This example has a few small issues, but maybe it will give you some ideas. At least it has a close output to the actual g forces.

Code: [Select]
/* MMA7361 Accelerometer Test                                          BroHogan 12/10/10
* CAUTION! input pins (Sleep, G-Select, Self-Test) are 3.3V max for HIGH
* Z should read 1g at rest.
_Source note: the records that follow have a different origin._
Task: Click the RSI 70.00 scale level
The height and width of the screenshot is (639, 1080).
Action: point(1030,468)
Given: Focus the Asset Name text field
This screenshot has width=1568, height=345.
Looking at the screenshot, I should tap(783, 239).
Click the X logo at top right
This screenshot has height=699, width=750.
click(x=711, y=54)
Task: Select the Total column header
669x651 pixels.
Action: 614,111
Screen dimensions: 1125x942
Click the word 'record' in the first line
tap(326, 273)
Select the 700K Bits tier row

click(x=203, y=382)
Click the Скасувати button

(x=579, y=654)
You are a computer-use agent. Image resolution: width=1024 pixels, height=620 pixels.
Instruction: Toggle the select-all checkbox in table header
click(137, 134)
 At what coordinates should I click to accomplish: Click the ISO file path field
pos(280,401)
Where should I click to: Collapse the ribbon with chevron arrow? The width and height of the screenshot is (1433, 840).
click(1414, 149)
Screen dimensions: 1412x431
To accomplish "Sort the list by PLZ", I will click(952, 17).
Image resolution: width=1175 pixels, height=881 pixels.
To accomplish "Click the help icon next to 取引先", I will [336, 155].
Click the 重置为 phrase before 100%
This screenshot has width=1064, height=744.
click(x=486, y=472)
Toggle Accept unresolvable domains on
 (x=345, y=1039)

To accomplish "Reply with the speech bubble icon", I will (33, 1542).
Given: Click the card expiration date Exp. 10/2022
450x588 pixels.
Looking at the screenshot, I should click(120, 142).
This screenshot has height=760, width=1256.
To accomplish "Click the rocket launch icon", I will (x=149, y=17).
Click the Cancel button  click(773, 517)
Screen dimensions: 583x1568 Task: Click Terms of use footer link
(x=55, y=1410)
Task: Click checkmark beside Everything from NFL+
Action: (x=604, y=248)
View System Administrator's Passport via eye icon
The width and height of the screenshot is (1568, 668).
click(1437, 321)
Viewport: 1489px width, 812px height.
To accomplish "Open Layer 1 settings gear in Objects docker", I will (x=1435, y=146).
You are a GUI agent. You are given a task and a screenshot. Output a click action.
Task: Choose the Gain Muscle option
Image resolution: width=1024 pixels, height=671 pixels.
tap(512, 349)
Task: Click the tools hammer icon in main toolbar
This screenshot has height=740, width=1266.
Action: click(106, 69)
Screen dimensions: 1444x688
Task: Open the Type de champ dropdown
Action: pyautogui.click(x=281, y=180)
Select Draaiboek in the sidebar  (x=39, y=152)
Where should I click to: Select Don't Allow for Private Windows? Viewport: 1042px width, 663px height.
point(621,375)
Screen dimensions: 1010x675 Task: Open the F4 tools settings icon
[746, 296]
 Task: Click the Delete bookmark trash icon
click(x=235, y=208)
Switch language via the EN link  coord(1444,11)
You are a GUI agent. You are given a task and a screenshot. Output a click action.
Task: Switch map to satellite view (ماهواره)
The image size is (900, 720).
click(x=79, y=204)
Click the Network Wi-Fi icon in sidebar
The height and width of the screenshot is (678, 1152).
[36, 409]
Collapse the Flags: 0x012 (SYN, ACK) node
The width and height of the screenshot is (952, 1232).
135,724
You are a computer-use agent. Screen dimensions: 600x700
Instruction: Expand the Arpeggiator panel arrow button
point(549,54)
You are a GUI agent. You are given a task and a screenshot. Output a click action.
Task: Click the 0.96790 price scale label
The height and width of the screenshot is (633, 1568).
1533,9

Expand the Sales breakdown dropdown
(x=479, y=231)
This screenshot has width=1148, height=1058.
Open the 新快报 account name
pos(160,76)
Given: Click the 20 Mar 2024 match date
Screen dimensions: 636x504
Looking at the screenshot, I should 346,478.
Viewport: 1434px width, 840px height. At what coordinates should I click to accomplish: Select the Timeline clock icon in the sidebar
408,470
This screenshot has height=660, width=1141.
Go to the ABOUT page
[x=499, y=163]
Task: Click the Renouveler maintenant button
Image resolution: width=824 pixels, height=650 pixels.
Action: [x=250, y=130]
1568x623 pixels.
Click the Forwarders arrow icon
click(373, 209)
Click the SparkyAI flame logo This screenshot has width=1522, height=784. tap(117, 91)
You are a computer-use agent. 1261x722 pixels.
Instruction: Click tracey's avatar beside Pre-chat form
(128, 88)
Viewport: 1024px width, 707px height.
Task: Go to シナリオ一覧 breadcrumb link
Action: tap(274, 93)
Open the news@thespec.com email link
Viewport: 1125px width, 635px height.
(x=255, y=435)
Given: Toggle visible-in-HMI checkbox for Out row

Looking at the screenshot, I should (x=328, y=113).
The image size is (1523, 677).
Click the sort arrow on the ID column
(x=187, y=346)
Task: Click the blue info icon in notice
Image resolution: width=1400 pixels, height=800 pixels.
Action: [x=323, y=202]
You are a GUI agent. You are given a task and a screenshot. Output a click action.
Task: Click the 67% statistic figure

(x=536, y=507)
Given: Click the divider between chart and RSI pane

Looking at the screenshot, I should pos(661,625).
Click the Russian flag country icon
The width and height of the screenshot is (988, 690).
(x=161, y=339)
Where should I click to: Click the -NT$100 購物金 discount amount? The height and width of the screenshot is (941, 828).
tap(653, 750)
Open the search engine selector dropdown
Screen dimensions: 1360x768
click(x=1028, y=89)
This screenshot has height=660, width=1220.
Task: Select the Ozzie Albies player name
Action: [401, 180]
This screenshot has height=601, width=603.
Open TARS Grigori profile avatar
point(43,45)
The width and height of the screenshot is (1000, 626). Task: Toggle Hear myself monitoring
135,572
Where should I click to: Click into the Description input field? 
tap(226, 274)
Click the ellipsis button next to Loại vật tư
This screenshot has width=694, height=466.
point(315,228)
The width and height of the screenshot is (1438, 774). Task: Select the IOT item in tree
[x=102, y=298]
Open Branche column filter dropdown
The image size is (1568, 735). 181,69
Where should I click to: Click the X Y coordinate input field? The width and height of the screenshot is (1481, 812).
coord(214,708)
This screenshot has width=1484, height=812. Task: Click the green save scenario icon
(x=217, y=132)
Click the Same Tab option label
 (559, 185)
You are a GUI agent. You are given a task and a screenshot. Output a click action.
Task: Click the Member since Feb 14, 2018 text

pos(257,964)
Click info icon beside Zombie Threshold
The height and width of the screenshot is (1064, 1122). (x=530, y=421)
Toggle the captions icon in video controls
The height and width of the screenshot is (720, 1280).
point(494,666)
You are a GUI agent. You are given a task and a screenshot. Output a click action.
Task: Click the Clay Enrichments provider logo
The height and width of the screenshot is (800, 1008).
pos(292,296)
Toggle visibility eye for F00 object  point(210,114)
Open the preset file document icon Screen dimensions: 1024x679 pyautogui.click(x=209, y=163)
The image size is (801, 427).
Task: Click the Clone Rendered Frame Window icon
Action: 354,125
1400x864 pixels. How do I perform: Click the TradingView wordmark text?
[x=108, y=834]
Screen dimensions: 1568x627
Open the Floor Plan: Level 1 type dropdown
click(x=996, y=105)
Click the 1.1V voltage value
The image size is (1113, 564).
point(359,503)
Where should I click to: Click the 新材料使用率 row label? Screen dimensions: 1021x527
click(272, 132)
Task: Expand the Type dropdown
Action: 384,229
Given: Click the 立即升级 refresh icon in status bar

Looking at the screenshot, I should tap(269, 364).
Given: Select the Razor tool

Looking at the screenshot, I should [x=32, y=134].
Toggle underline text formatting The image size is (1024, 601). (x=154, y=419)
The 0g-Detect pin goes high when ALL THREE axes are at 0g.
* X & Y Bandwidth: 400Hz (Z=300Hz) Output Impedance: 32K
*   1.5g setting:  Sensitivity: 800 mV/g   -1g = 850mV    0g = 1650mV   1g = 2450mV
*     6g setting:  Sensitivity: 206 mV/g   -1g = 1444mV   0g = 1650mV   1g = 1856mV
* mV/analogRead unit = Aref V(3.3) / 1024.0
* g = [mV/analogRead unit] * ([units] - ([Aref/2]) / [mvPerG]
* deg. = asin (mVout - 1650mv) / 800mV)  (double asin (double x) ) in radians
* 0-60 Time = 26.8224 / (g * 9.81) [60MPH = 26.8224 m/s, g = 9.81 m/s/s]
* Added digitalSmooth by  Paul Badger 2007 - big improvement!
* (see www.arduino.cc/playground/Main/DigitalSmooth)
* SETUP:
* Best to use the 3.3V pin on the (Moderndevices) MMA7361 for ARef
* TODO:
* >1g && <-1g angle calc gets wonky (fixed).
*/

#include "WProgram.h"                   // needed for IDE to understand a "byte"!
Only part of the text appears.